▸ **WHAT YOU HAVE TO DO**
Reproduce verbatim the lines from the one containing "Open the 装备涂装 equipment skin icon" through the end of the records, both included, and leave out the pictures.

--- start of EXERCISE MATERIALS ---

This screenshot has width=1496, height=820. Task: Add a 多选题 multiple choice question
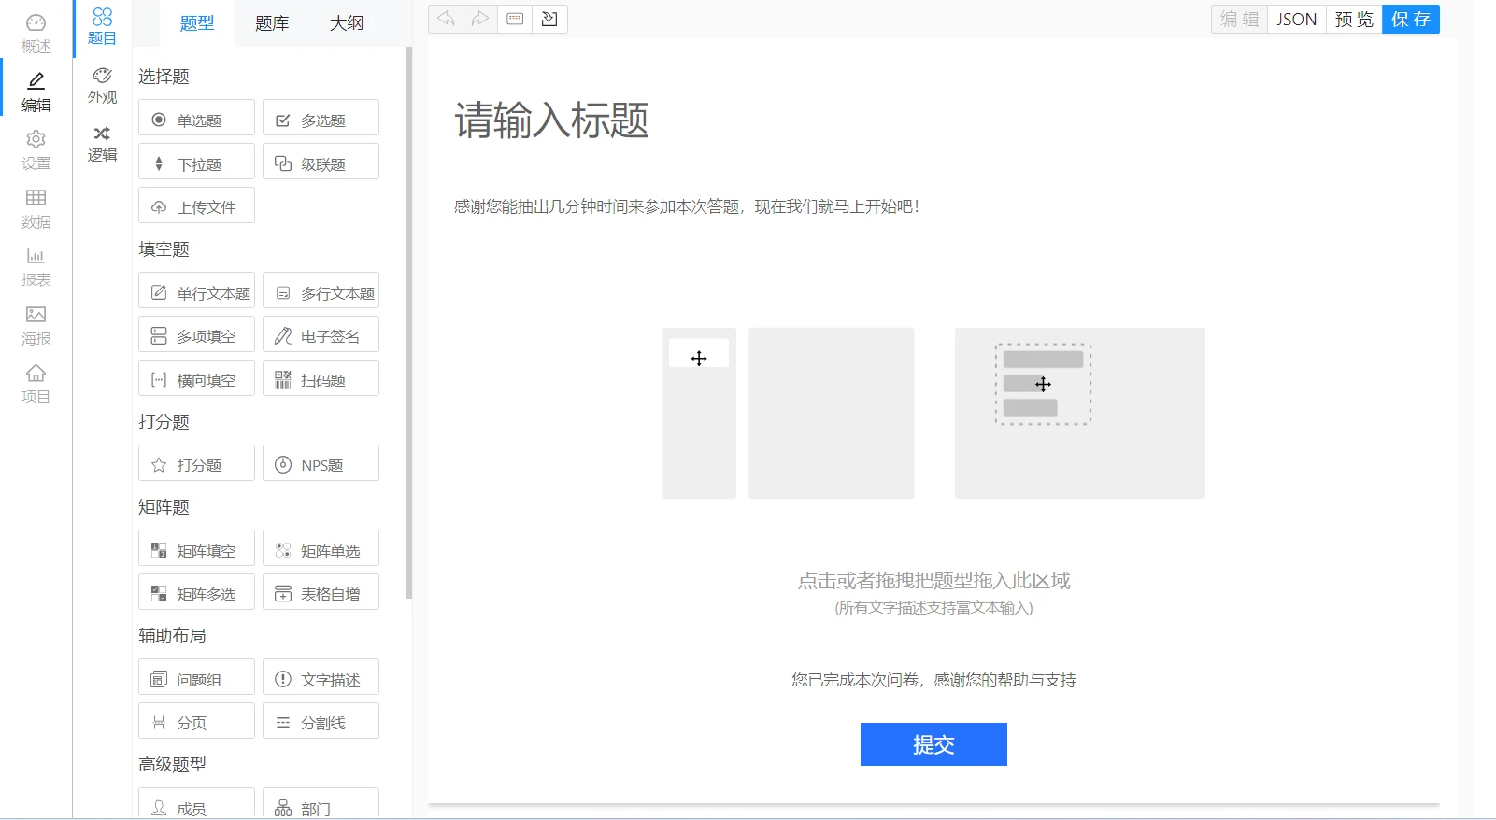coord(321,119)
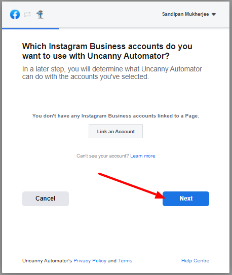Image resolution: width=232 pixels, height=275 pixels.
Task: Continue with the blue Next button
Action: 186,199
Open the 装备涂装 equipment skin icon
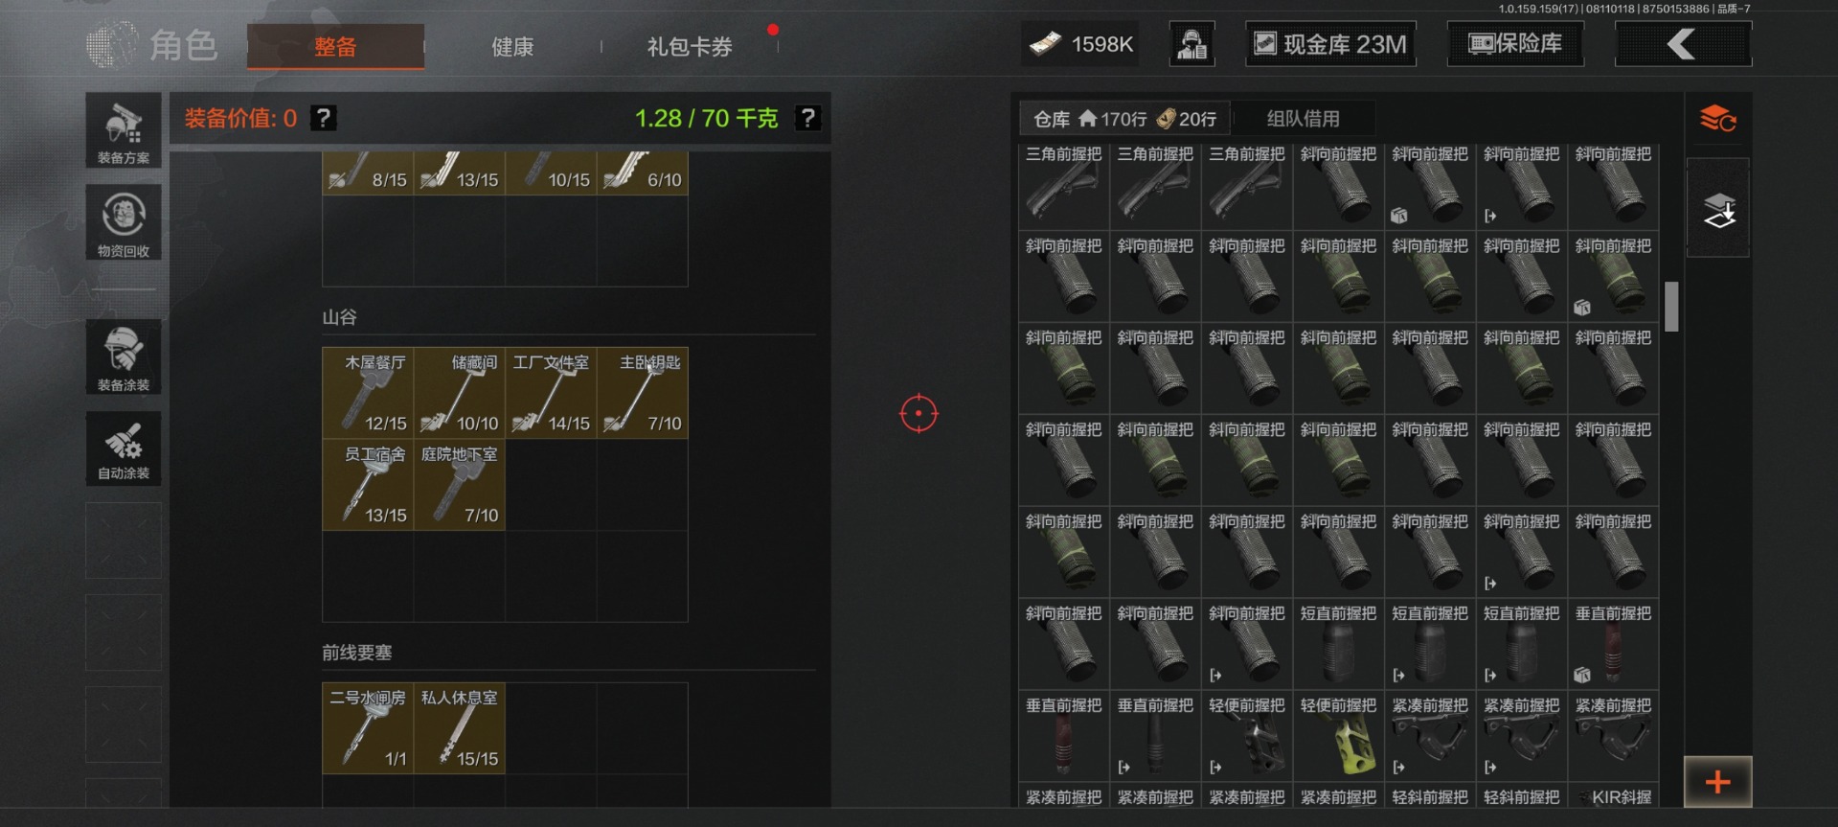 pos(124,356)
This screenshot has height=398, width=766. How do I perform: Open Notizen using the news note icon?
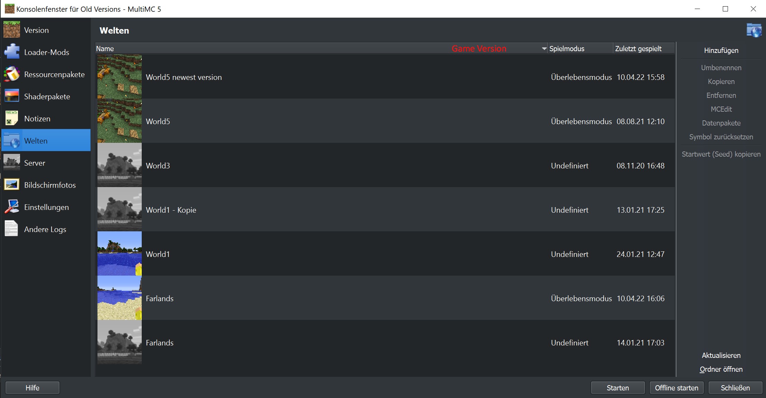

--- end of EXERCISE MATERIALS ---

▸ **COMPLETE OUTPUT**
Open the 装备涂装 equipment skin icon
 pos(124,356)
This screenshot has height=398, width=766. How do I perform: Open Notizen using the news note icon?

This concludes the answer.